Beware of trendy barefoot running shoes – you could end up with broken bones in your foot

By Anna Hart

  • Advocates of barefoot running claim it can reduce injuries and back pain
  • ‘Minimalist’ shoes such as these now account for 15% of sales
  • But experts say many people suffer injuries by overdoing it early on
  • Runners should make transition from regular trainers more slowly, they say

barefoot running

It has become one of the latest running crazes, said to reduce the risk of injuries and back pain.

But experts have warned that the growing number of runners using ‘barefoot’ five-finger running shoes could very easily end up injured.

Researchers at Brigham Young University in the U.S found that runners who make the switch from normal trainers to barefoot shoes too quickly suffered an increased risk of injury to bones in the foot, including possible stress fractures.

Women were particularly at risk of injuries, they found.

The researchers say the findings are particularly concerning given that minimalist shoes such as these now make up 15 per cent of the running shoe market.

Advocates of barefoot running claim that footwear constricts our feet and inhibits natural movement, leaving us prone to injuries, pain and postural problems.

While some runners completely lose the shoes, others opt for minimal coverage.

Barefoot running shoes are act like a glove for the feet and are designed to protect them from glass and other hazards on the ground.

While the shoes themselves may not be harmful, it is the transition from them to regular trainers that is often the problem.

‘Transitioning to minimalist shoes is definitely stressful to the bones,’ said Sarah Ridge, lead author and assistant professor of exercise science at BYU. ‘You have to be careful in how you transition and most people don’t think about that; they just want to put the shoes on and go.’

The research, published in the journal Medicine & Science in Sports & Exercise, studied 36 experienced runners over a 10-week period.

Each runner first underwent an MRI scan on their feet prior to the study period. Half of the runners were then asked to gradually transition into five-finger minimalist shoes while the other half continued to run in traditional running shoes.

Subjects in the experimental group followed the suggested guidelines. They did one short (1-2 mile) run in the minimalist shoes the first week, and added an additional short run each week so that they ran at least three miles in the new shoes by week three.

They were then told to add mileage in the minimal shoes as they felt comfortable, with the goal of replacing one short run per week in traditional shoes with the new shoes.

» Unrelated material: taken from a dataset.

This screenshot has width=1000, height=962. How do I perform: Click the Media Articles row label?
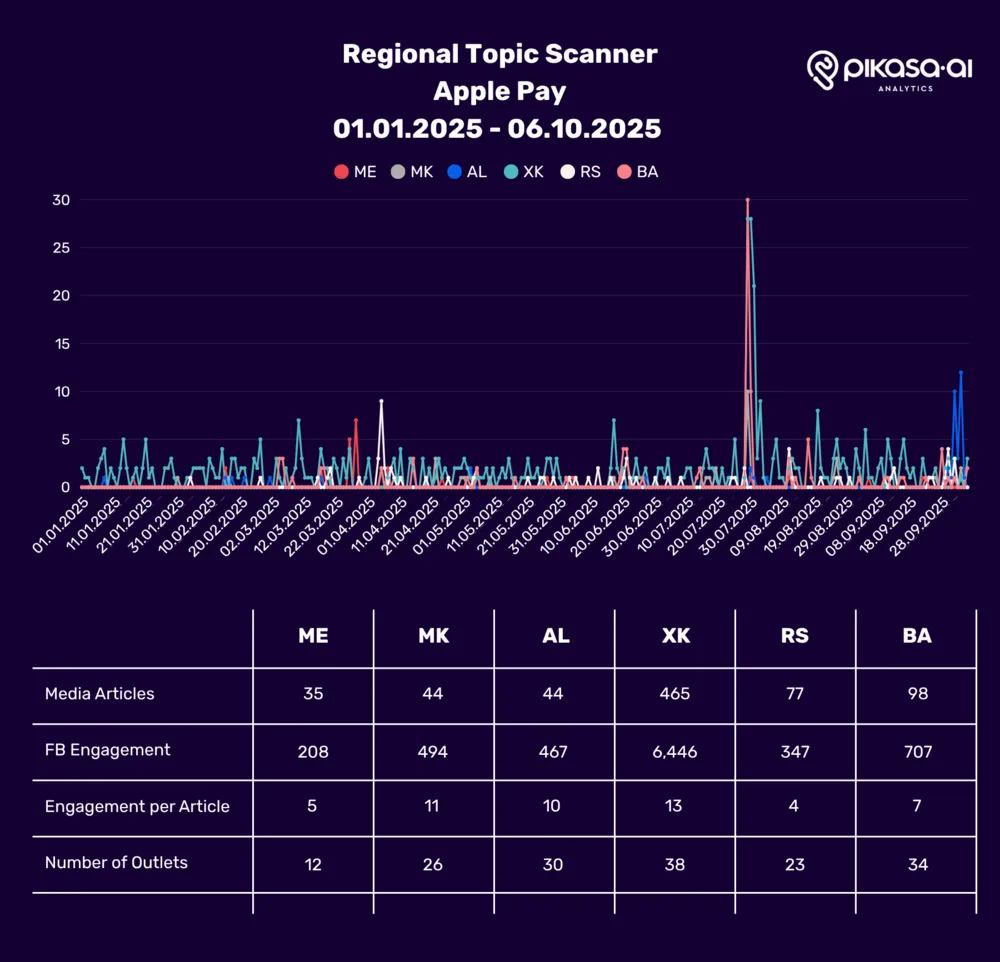pos(100,694)
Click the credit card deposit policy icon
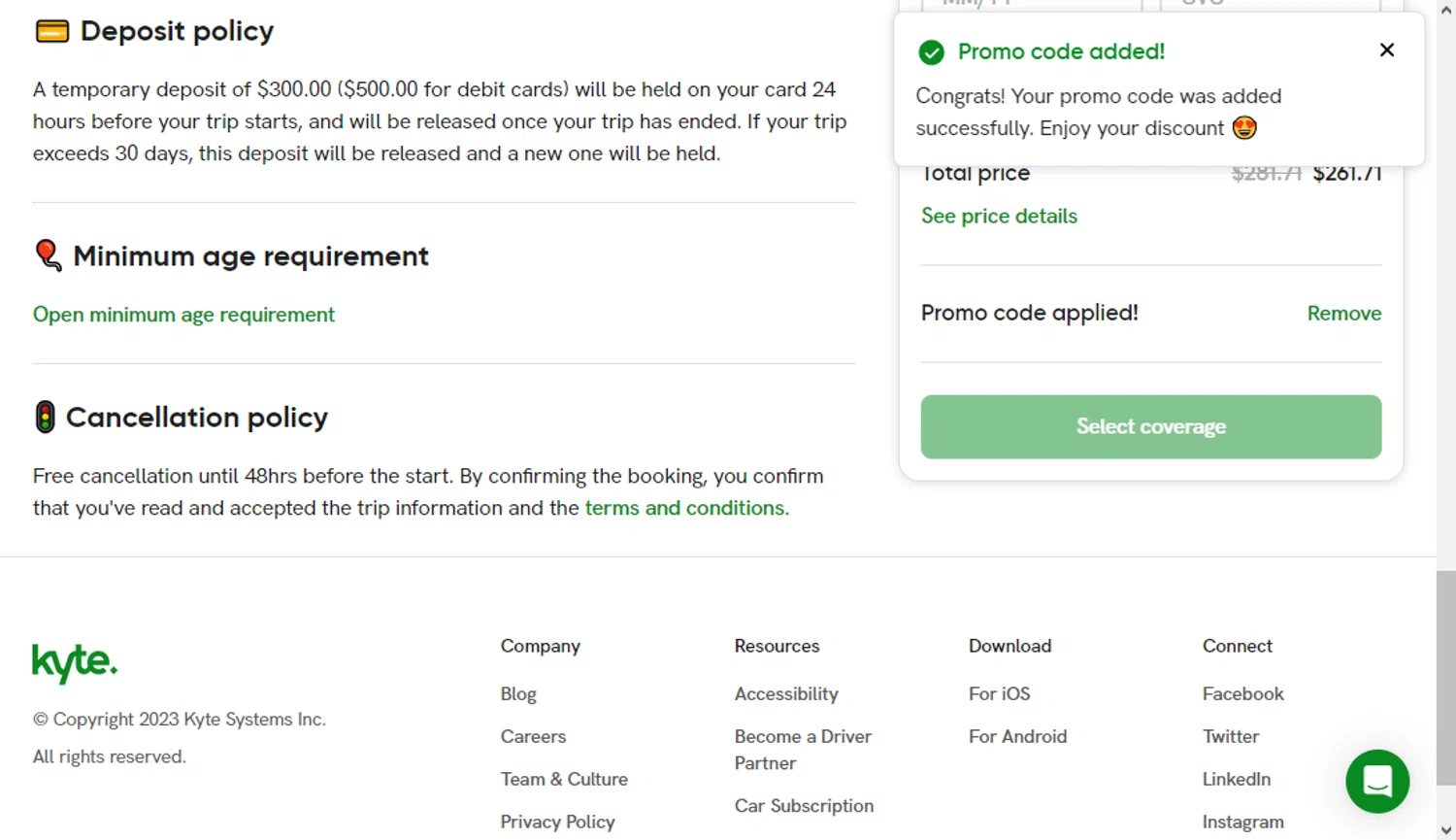This screenshot has width=1456, height=840. click(51, 32)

At the end of the 10-week period, MRIs were again conducted. The MRIs revealed that those who had done more running in the minimalist shoes suffered a greater number of injuries and inflammation.

Advocates of barefoot running claim that footwear constricts our feet and inhibits natural movement, leaving us prone to injuries, pain and postural problems.

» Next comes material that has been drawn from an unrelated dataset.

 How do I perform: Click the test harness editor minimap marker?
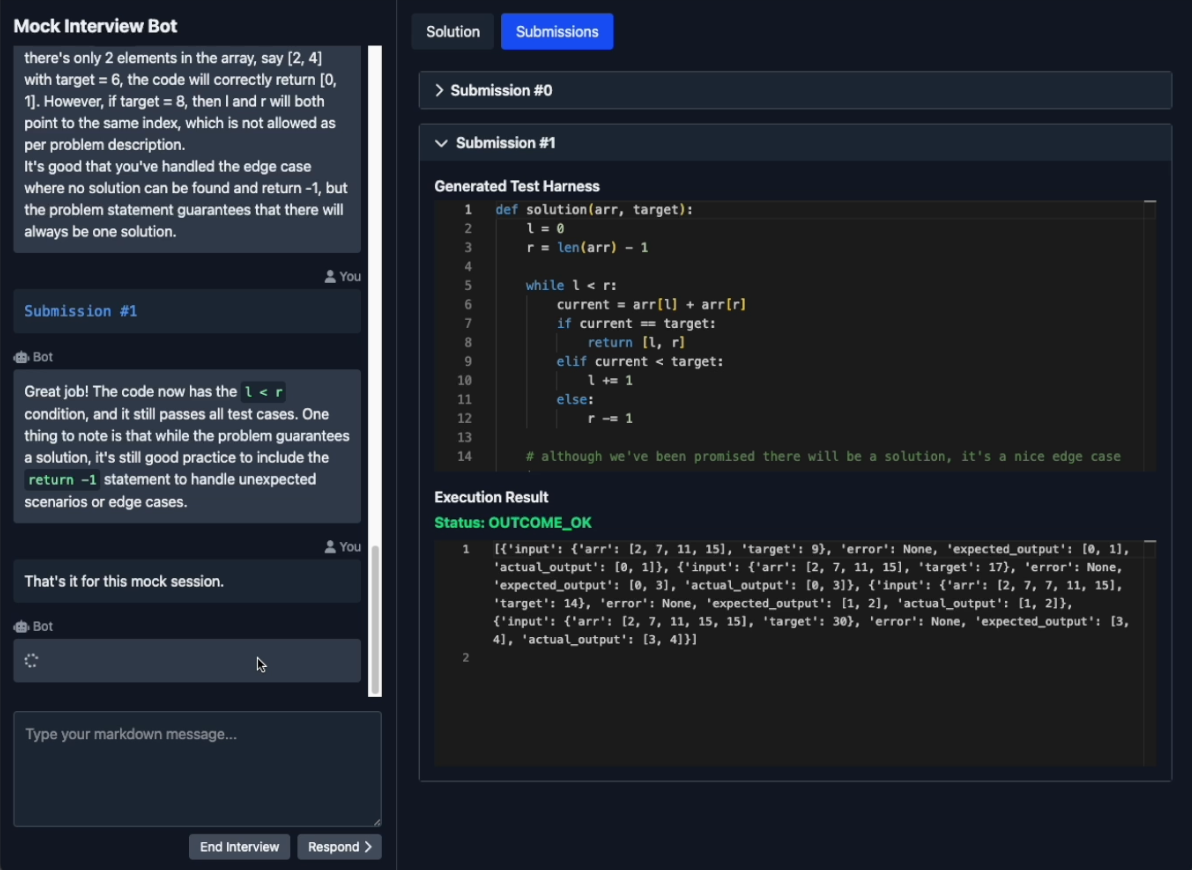pos(1149,202)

‘Whenever a bone is impacted by running (or some other repetitive action), it goes through a normal remodeling process to get stronger,’ said Dr Ridge said.

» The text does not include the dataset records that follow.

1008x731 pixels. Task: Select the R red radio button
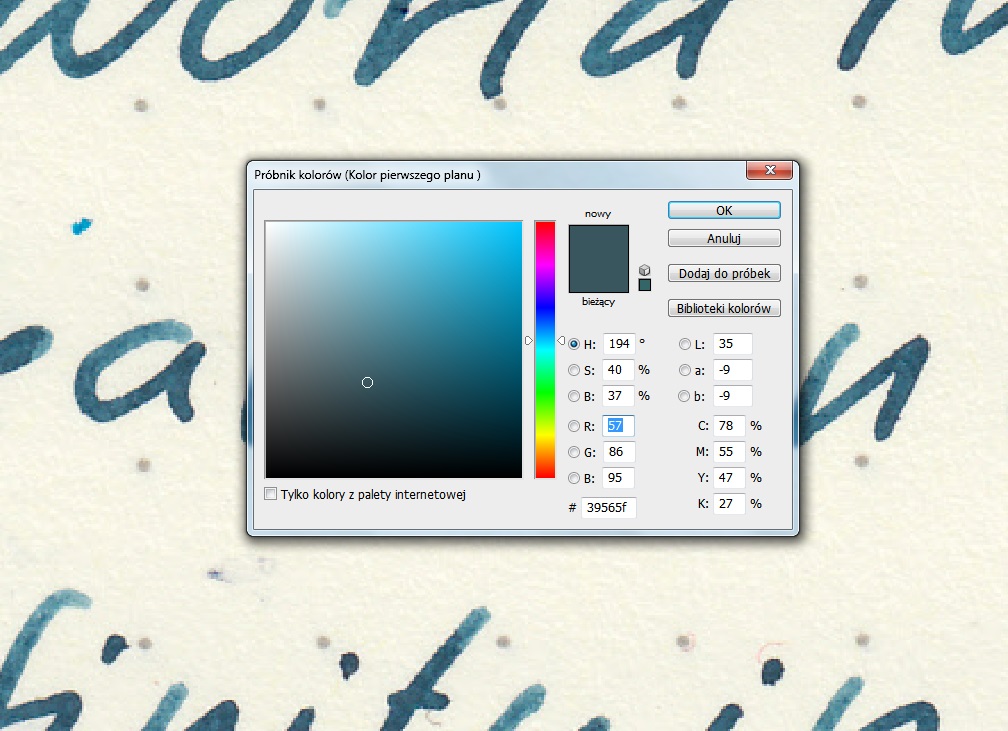pos(574,426)
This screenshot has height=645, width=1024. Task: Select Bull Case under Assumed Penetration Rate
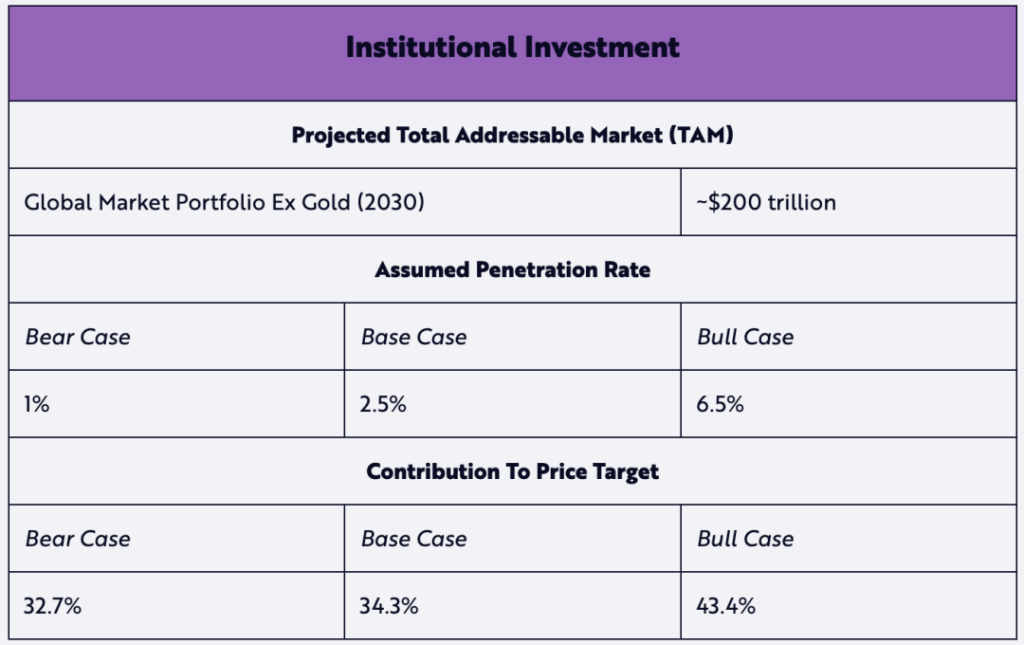pyautogui.click(x=746, y=337)
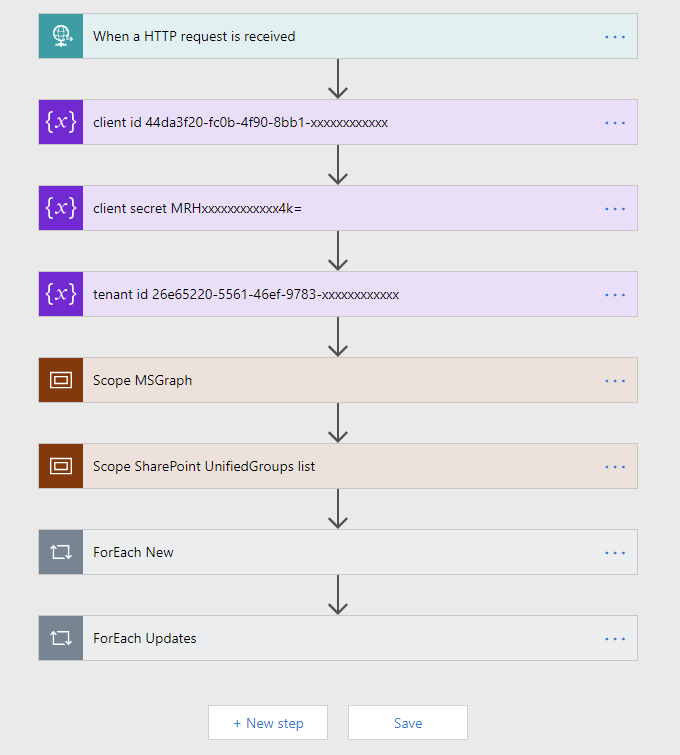Image resolution: width=680 pixels, height=755 pixels.
Task: Click the SharePoint UnifiedGroups scope icon
Action: pos(61,466)
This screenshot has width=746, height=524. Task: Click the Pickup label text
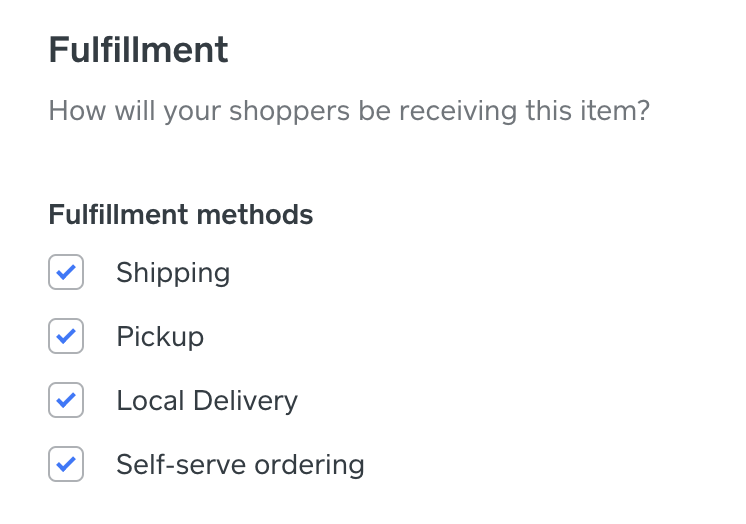[x=160, y=337]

‘Injury occurs when the impact is coming too quickly or too powerfully, and the bone doesn’t have a chance to properly remodel before impact reoccurs.’

But she added that minimalist shoes aren’t necessarily bad.

Rather, to minimize the risk of injuries, runners should transition over a period of more than 10 weeks and while running fewer miles than normal.

‘People need to remember they’ve grown up their whole life wearing a certain type of running shoes and they need to give their muscles and bones time to make the change,” Johnson said. “If you want to wear minimalist shoes, make sure you transition slowly.”

Last year researchers warned that barefoot running shoes have led to a surge in injuries from pulled calf muscles to Achilles tendinitis, with some patients laid up for several months.

Foot specialists said many injuries resulted from switching from trainers to barefoot too quickly.

Shod runners tend to have a longer stride and land on their heel compared with barefoot runners, who are more likely to have a shorter stride and land on the midfoot or forefoot.

Injuries can occur when people put too much pressure on their calf and foot muscles, or don’t shorten their stride and end up landing on their heel with no padding.

Read the original article at:–end-broken-bones-foot.

In my own experience 10 weeks (mentioned in the trial) is no where near enough time to adapt to these shoes.  One to two years is more likely.  You will also have to cut your mileage when you wear barefoot shoes.  I think it is worth the effort though.  You do get fewer injuries and as your strength builds you run faster.